In determining whether an act is "materially misleading," the reasonable consumer is not held to the same standard as a lawyer trained to make fine distinctions reading a bond indenture or a regulation. The relevant question is whether the language is "likely to mislead a reasonable consumer acting reasonably under the circumstances." Cohen v. JP Morgan Chase & Co., 498 F.3d 111, 116 (2d Cir. 2007) (quoting Oswego Laborers' Local 214 Pension Fund, 85 N.Y.2d at 26); see also Orlander, 802 F.3d at 300; Duran v. Henkel of Am., 2020 WL 1503456, at *4 (S.D.N.Y. Mar. 30, 2020). Moreover, a determination of whether a particular act or practice is misleading is not ordinarily appropriate for decision on a motion to dismiss. See Duran, 2020 WL 1503456, at *4 ("While it is possible for a court to decide this question as a matter of law, this inquiry is generally a question of fact not suited for resolution at the motion to dismiss stage.").

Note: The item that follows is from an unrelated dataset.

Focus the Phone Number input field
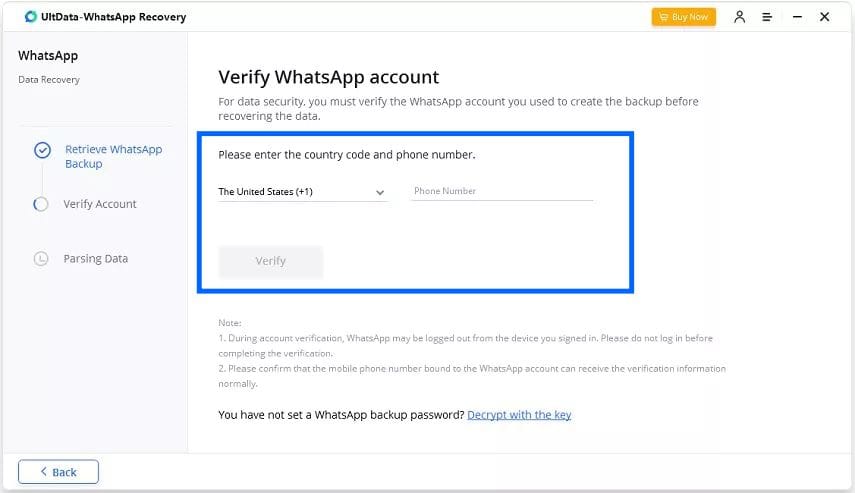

See also Eidelman v. Sun Prod. Corp., 2017 WL 4277187, at *3 (S.D.N.Y. Sept. 25, 2017) ("Generally, this inquiry is not appropriate on a motion to dismiss."); Silva v. Smucker Nat. Foods, Inc., 2015 WL 5360022, at *10 (E.D.N.Y. Sept. 14, 2015) ("What a reasonable consumer's interpretation of a seller's representation might be is generally an issue of fact that is not appropriate for decision on a motion to dismiss. I cannot say as a matter of law at this early stage of the case that a reasonable consumer could not interpret [defendant's] representations to be a factual claim about [the product's] ingredients.") (internal citation omitted); Segedie v. Hain Celestial Grp., Inc., 2015 WL 2168374, at *10 (S.D.N.Y. May 7, 2015) ("Whether a reasonable consumer would be deceived by a product label is generally a question of fact not amenable to determination on a motion to dismiss.") (citation omitted); Verizon Directories Corp. v. Yellow Book USA, Inc., 309 F. Supp. 2d 401, 407 (E.D.N.Y. 2004) (noting, in reference to a Lanham Act claim, that "[a] federal trial judge, with a background and experience unlike that of most consumers, is hardly in a position to declare" that reasonable consumers would not be misled, and indicating that resolution of the issue may require "surveys, expert testimony, and other evidence of what is happening in the real world").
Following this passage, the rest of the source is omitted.